The 2020 legislative session in California saw the consideration of at least 9 significant bills intended to address the state’s housing deficit. When the session ended at midnight on August 31, only two of the bills had made it to Governor Newsom’s desk.
AB 725 – 4 plexes
California has a top-down approach to planning for housing for its residents. The California Department of Housing and Community Development creates a regional housing needs assessment (RHNA) based on a projection for regional growth. The housing needs projections are given to regional agencies, such as the Association of Bay Area Governments (ABAG) in the San Francisco Bay Area. The regional agency assigns each jurisdiction (city, town, county) in the region the numbers and types of new housing units it is supposed to provide. The local jurisdiction is supposed to develop a general plan with a housing element which would provide the numbers and types of housing units called for. Note that the RHNA calls for housing with all price points to be created in all jurisdictions.
In developing its housing element, the local jurisdiction is required to identify an inventory of local land which is suitable for residential development. Different sites would be allocated for housing at different income levels. Under AB 725 at least 25 percent of the assigned number of housing units for moderate-income people would be “allocated to sites with zoning that allows at least 4 units of housing, but no more than 100 units per acre of housing.” Similarly, 25 percent of the housing units for above-moderate-income people would be “allocated to sites with zoning that allows at least 4 units of housing.”
Basically, the law is requiring that the local jurisdictions be open to supplying their assigned number of moderate and above-moderate-income housing through multifamily units rather than using only single-family units to do so.
AB 2345 – density bonus
California has had provisions in its housing law to provide density bonuses to developers who provide a certain portion of the housing in their developments for low-income (LI) or very-low-income (VLI) residents. An analysis by the Terner Center for Housing Innovation showed that this incentive was not widely used.
AB 2345 modifies the density bonuses available under current law. The maximum available density bonus would increase from allowing 35 percent more housing units in the project, to allowing 50 percent more housing units. However, the percentages of the units that would have to be affordable to either LI or VLI residents in order to qualify for the density bonus would also increase under the terms of the bill.

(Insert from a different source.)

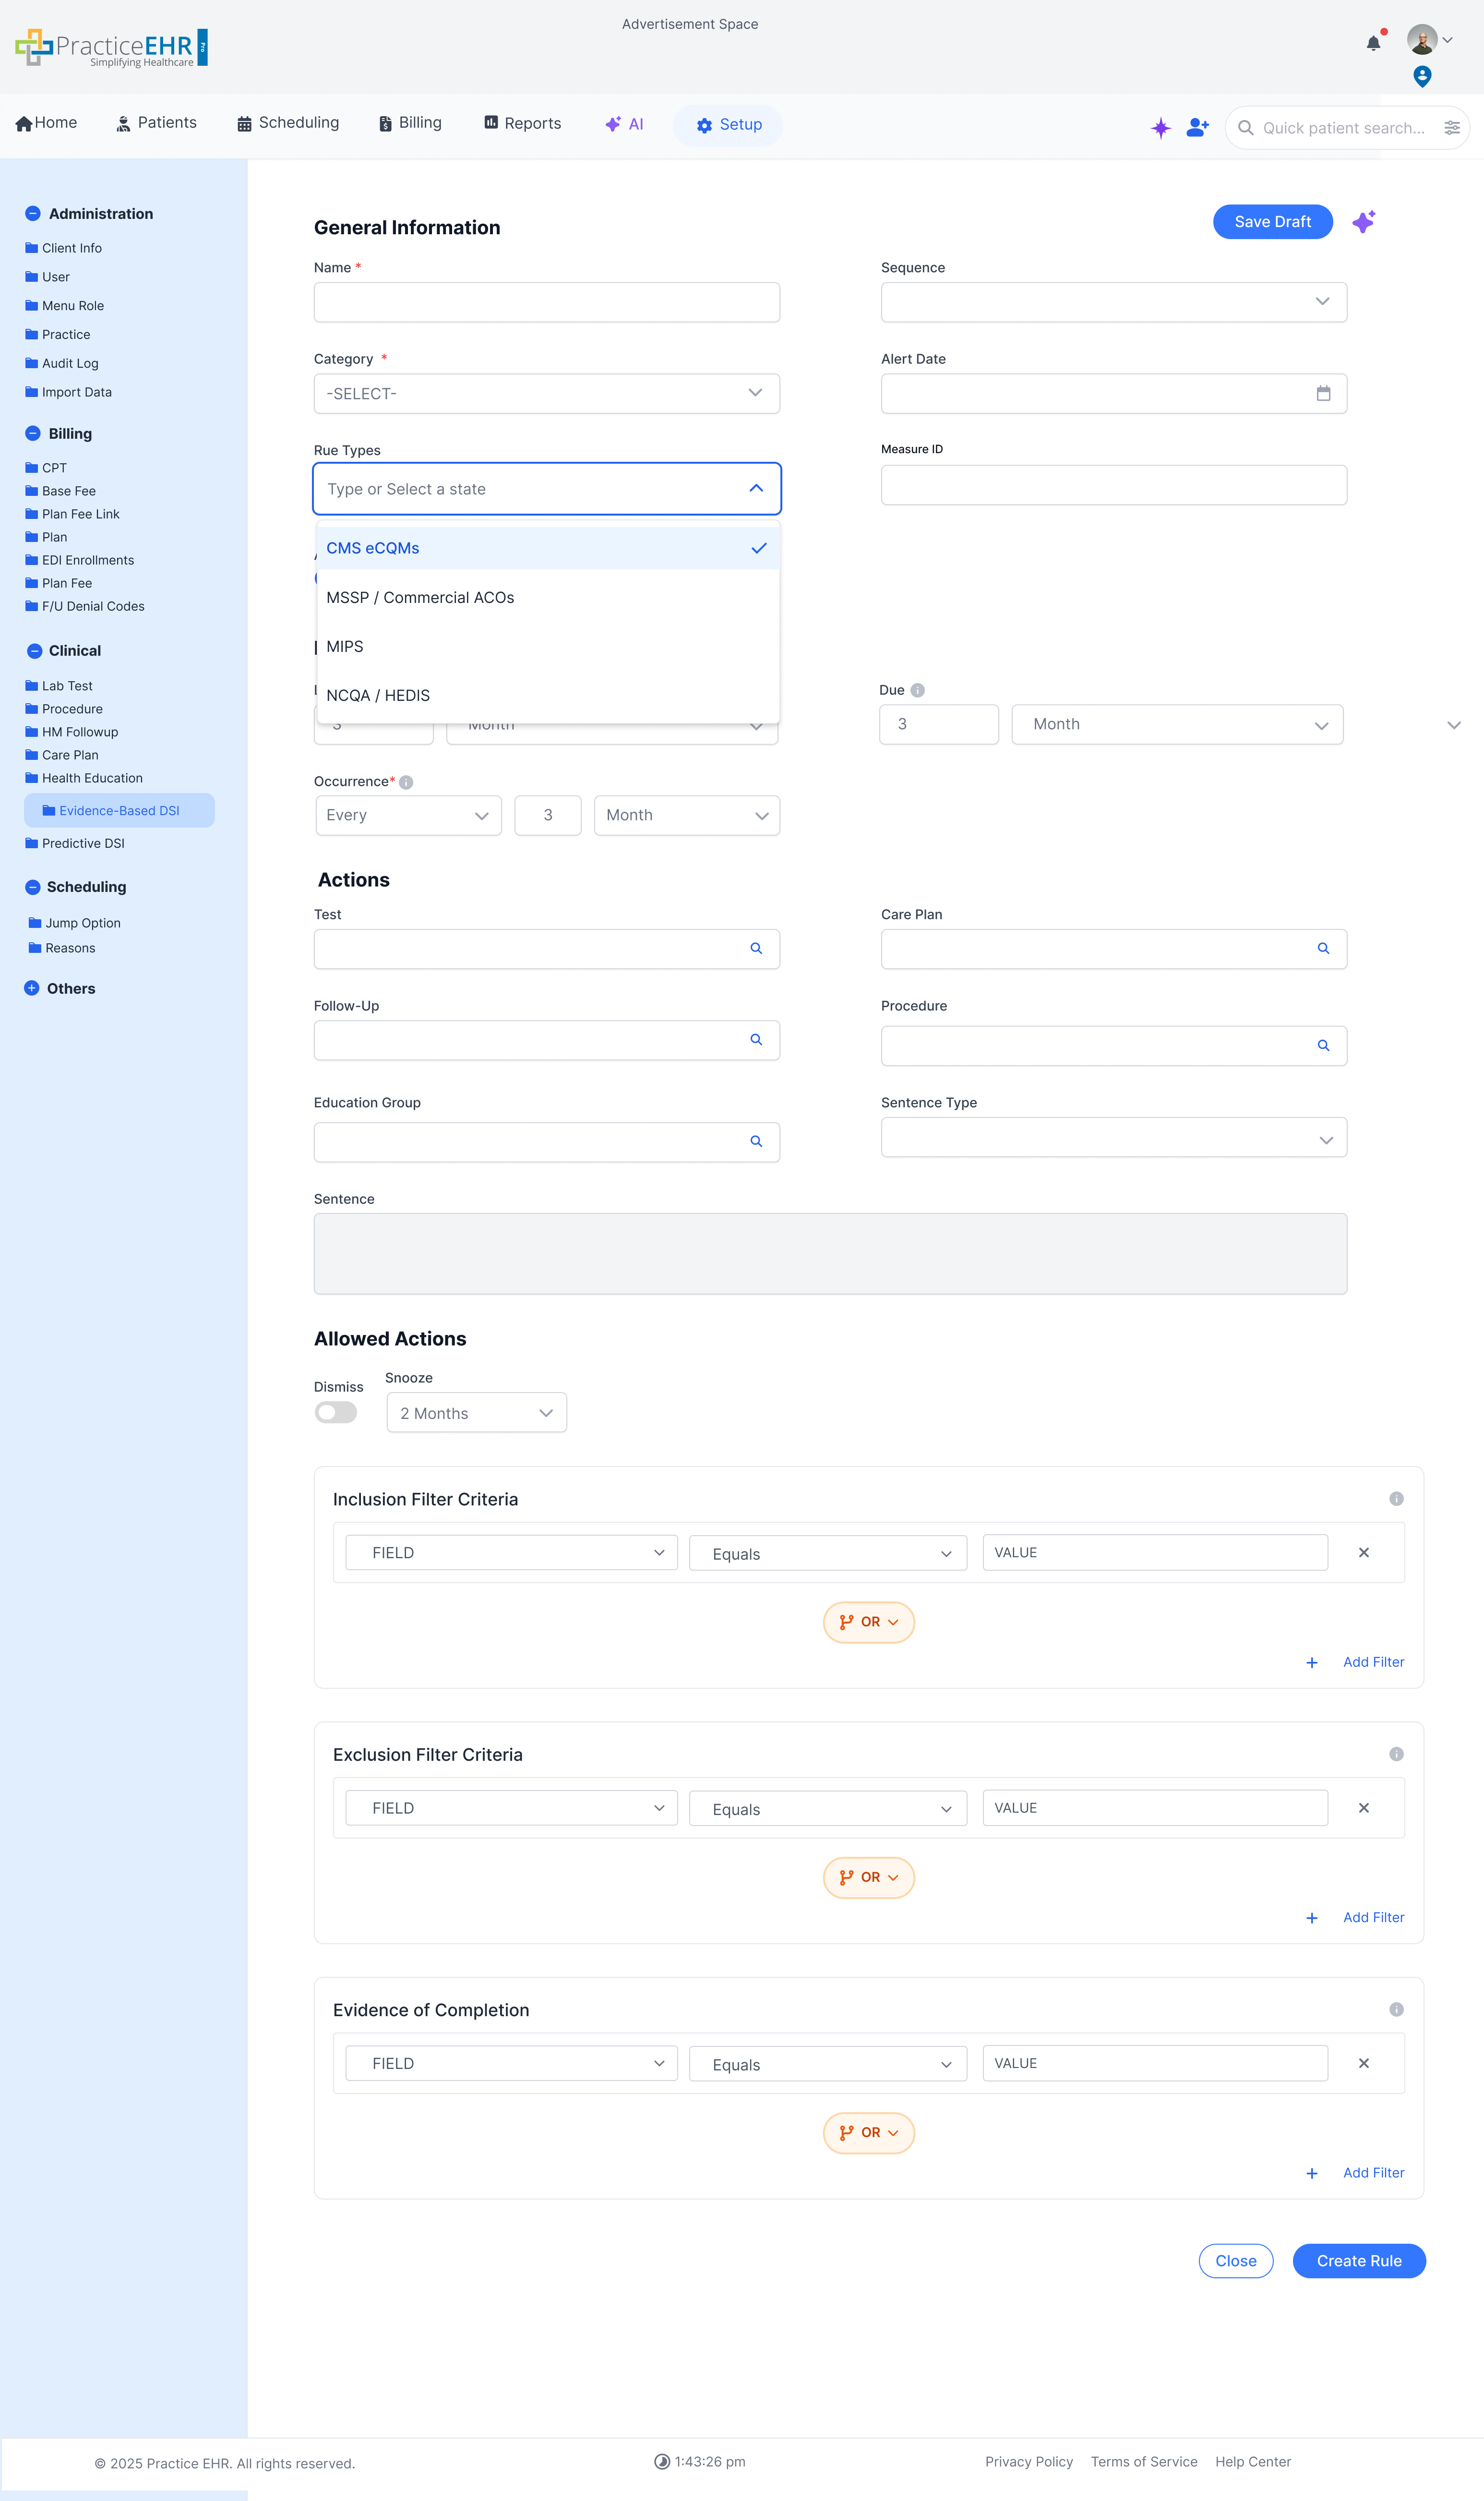Toggle the Dismiss switch
This screenshot has height=2501, width=1484.
coord(335,1412)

Other provisions of the housing law increase other potential concessions, including for the minimum number of parking spaces required. It also decreases the percentage of affordable units required in the project in order to obtain the additional concessions.
AB 3088 – evictions
Another housing law, which was proposed only recently, also passed. In March, Governor Newsom had implemented a state-wide eviction ban by executive order. However, the State Judicial Council had voted to end this eviction moratorium on Sept 2.
AB 3088 extends eviction protection for renters until January 31, 2021, provided that they pay at least 25 percent of the rent owed between September and January. Landlords can seek to evict renters for not meeting these terms starting February 1, 2021.
In addition, the bill provides that renters cannot be evicted for not having paid all the contracted rent in the March to August 2020 period. Landlords will be able to sue in small claims court to recover the unpaid rent owed them from this time period beginning in March 2021.
To qualify for eviction protection under this bill, renters must certify each month that they are experiencing a COVID-19 related hardship. Landlords are required to provide them with the form with which to make this declaration.